The appropriate function of mitochondria is fundamental to support the physiological needs of eukaryotic cells. In this regard, numerous pathways participate in the maintenance of mitochondrial integrity and/or proper restoration of mitochondrial function, including mitochondrial biogenesis (Golpich et al., 2017; Wu et al., 1999). This biogenesis process is regulated primarily by peroxisome proliferator-activated receptor-gamma coactivator-1alpha (PGC-1α). Once being activated by either phosphorylation or deacetylation, PGC-1α activates different transcription factors, including nuclear respiratory factor 1 and 2 proteins (NRF1 and NRF2), which control mitochondrial protein expression, including mitochondrial transcription factor A (TFAM), which is critical for the initiation of mtDNA transcription and replication, and for the OXPHOS system (Golpich et al., 2017; Sheng et al., 2012; Wu et al., 1999). PGC-1α is expressed at high levels in mitochondria-rich cells with high energy demands, such as the brain. In this way, impairment in the activity of PGC-1α can trigger degeneration of neurons by inducing damage to mitochondrial biogenesis and, consequently, mitochondrial function, playing an important role in neurodegenerative diseases.

Recent research showed reduced PGC-1α levels in the brain of AD patients (Qin et al., 2009; Sheng et al., 2012) and in M17 cells overexpressing the familial form of AD-causing mutant amyloid precursor protein (APP_swe) (Sheng et al., 2012). Moreover, decreased levels of PGC-1α, NRF1, NRF2, and TFAM were also demonstrated in 12-month-old APP transgenic mice (Manczak et al., 2018) and cell lines derived from HT22 cells transfected with mutant mAPP complementary DNA (cDNA) (Reddy et al., 2018). Additionally, studies have shown that reduced expression of PGC-1α can contribute to pathological Aβ generation, leading to neurodegeneration in AD (Gong et al., 2013).

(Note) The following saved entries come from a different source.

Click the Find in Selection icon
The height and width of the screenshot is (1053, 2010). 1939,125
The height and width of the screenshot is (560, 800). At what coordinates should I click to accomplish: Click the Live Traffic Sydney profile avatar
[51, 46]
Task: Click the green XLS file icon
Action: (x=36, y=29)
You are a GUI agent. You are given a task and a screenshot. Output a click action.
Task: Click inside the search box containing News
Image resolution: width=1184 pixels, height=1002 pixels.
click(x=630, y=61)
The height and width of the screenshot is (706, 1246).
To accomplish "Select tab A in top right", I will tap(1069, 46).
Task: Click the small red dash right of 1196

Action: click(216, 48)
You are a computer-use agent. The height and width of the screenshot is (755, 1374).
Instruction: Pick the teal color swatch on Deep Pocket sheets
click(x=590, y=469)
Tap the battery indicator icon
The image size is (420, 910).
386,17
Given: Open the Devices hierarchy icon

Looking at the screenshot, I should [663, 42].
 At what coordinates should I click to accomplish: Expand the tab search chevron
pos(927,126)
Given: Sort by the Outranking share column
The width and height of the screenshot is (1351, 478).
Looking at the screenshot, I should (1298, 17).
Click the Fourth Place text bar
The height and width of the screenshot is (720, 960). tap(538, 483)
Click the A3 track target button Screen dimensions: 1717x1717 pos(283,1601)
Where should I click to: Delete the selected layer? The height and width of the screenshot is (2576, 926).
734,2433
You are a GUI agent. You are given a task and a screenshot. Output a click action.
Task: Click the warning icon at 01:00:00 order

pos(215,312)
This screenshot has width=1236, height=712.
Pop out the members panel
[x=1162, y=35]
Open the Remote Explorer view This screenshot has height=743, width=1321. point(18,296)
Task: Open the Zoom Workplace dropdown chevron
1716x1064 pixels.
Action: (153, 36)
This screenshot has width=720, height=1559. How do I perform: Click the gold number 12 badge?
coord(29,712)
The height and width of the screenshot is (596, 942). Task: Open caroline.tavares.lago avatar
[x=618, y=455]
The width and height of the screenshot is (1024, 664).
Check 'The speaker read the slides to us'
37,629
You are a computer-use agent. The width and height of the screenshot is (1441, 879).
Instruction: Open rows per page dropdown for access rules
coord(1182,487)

Although these studies demonstrated impaired mitochondrial biogenesis signaling in AD, it is not known when this signaling starts in the AD progression and whether it is a precursor or a consequence of Aβ aggregation. To explore the integrity of mitochondrial biogenesis and its contribution to mitochondrial dysfunction at the onset and during progression of AD, we investigated changes in mitochondrial biogenesis markers and their content and function in a triple-transgenic AD mouse model (3xTg-AD) with ages preceding the development and during the manifestation of amyloid pathology in AD.